Correlation and Clustering Properties of Premature Ventricular Contractions in 24-Hour ECGs of Postinfarction Patients

Annette Witt
Max Planck Institute for Dynamics and Self-Organization


Abstract

We have analyzed the timing and clustering properties of premature ventricular contractions (PVCs) of 184 post-infarction patients (from the Cardiac Arrhythmia Suppression Trial database, CAST). First, we transformed the heart beat annotations obtained from 24-h electrocardiogram recordings into symbol sequences where each heart beat was coded as an arrhythmic or as a normal beat. For these symbol sequences we explored (i) the Shannon entropy which was estimated in terms of the Lempel-Ziv complexity, (ii) the shape parameter of the Weibull distribution that best fits the PVC return times, and (iii) the strength of long-range correlations quantified by detrended fluctuation analysis (DFA). For the CAST data, we have found evidence for an intermediate strength of long-range correlations in the PVC timings, which are correlated to the age of the patient: younger post-infarction patients have higher strength of long-range correlations than older patients. The normalized Shannon entropy has values between 0.5 and 1.0 which indicates a high degree of randomness in the PVC timings. Second, we modelled our time series with a two-parametric peaks over the threshold (POT) model, interpreting each premature ventricular contraction (PVC) as an extreme event.
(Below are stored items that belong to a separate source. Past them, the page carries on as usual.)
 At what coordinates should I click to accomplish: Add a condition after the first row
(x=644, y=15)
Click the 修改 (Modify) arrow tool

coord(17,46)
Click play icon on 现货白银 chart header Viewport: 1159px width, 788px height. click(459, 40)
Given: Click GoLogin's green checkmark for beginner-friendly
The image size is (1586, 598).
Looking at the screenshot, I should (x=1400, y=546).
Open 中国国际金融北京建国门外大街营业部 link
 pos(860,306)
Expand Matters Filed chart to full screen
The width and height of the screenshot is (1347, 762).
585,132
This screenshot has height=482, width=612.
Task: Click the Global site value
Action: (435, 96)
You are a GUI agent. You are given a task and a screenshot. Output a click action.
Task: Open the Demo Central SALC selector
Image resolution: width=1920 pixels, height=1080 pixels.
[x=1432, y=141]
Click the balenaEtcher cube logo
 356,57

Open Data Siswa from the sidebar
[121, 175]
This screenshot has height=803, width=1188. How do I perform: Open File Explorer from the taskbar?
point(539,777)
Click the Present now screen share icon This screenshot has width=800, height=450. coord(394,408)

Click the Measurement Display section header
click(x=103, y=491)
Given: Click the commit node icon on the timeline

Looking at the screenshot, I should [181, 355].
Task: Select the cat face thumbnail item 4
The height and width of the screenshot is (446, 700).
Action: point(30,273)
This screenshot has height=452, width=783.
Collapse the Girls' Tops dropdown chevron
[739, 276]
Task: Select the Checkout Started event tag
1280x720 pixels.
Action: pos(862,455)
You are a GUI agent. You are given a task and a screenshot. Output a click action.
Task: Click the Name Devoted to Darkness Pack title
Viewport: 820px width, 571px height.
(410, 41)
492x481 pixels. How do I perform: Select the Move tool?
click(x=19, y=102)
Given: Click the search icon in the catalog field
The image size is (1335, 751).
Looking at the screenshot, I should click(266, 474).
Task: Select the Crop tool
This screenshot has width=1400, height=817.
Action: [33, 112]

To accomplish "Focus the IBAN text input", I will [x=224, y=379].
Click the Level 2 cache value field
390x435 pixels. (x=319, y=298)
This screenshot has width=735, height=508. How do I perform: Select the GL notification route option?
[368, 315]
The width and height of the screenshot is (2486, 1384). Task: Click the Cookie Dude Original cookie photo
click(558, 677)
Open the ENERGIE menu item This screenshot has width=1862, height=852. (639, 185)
We have found that in the frame of our model the Lempel-Ziv complexity is functionally related to the shape parameter of the Weibull distribution. Thus, two complementary measures (entropy and strength of long-range correlations) are sufficient to characterize realizations of the two-parametric model. For the CAST and the model data, the ranges of both measures were found to be in good accordance. The correlation between the age and the persistence strength found for the CAST data could be explained as a change of model parameters.